= John Hoerr =

American journalist and historian

John Hoerr (December 12, 1930 – June 21, 2015) was an American journalist and historian best known for his work on organized labor, industry, and politics.

He began a journalistic career in 1956 with United Press International in Newark, New Jersey and Trenton. Later he worked at The Daily Tribune in Royal Oak, Michigan, rejoined UPI for two years in Chicago, and served separate stints with Business Week, in Detroit and Pittsburgh, specializing as a labor reporter on the automobile, steel, and coal-mining industries.

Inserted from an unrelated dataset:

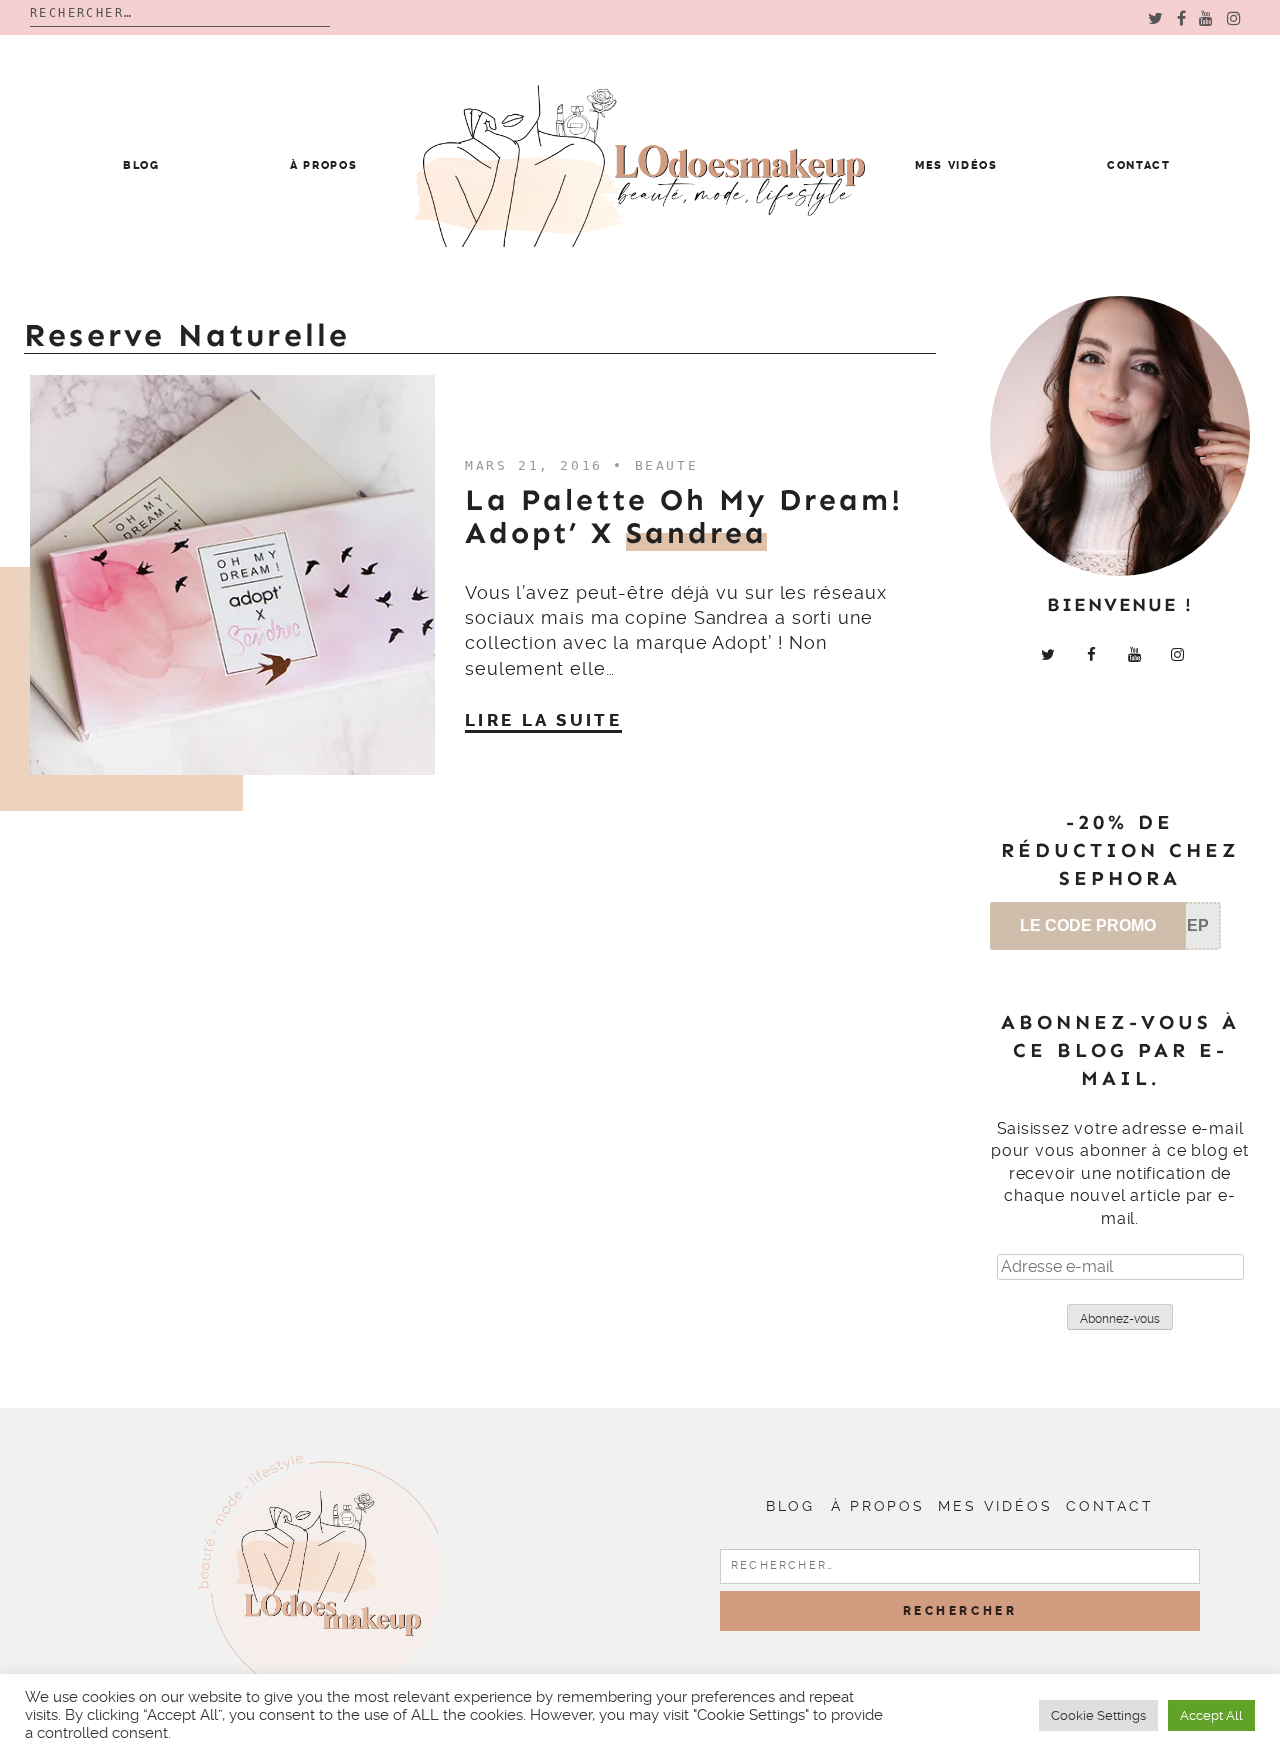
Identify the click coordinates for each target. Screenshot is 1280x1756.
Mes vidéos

After five years as an on-air reporter and documentary producer at WQED, the PBS station in Pittsburgh, he returned to Business Week in 1975 as labor editor and later senior writer on the New York staff. Based upon his experience in reporting on national labor issues, in 1988 he published And the Wolf Finally Came, a book describing problems in both labor and management perceptions that contributed to the decline of the US steel industry in production and importance in the world economy. After leaving Business Week in 1991, he published two nonfiction books and one novel.

He was born in McKeesport, Pennsylvania, a steelmaking town in the Monongahela River Valley south of Pittsburgh. He graduated from McKeesport Area High School (1948) and Penn State University (1953). During college he worked short stints in the steel works at McKeesport. Hoerr served in the U.S. Army 1953-1955 and was stationed in France. After living for more than three decades in Teaneck, New Jersey, he moved to Middleborough, Massachusetts in 2009.

==Books==
- And the Wolf Finally Came: The Decline of the American Steel Industry, nonfiction (Pittsburgh: University of Pittsburgh Press, 1988).
- We Can't Eat Prestige: The Women Who Organized Harvard, nonfiction (Philadelphia: Temple University Press, 1997).
- Harry, Tom and Father Rice: Accusation and Betrayal in America's Cold War, nonfiction (Pittsburgh: University of Pittsburgh Press, 2005).
- Monongahela Dusk, novel (Pittsburgh: Autumn House Press, 2009).

==Sources==
Contemporary Authors Online. The Gale Group, 2008.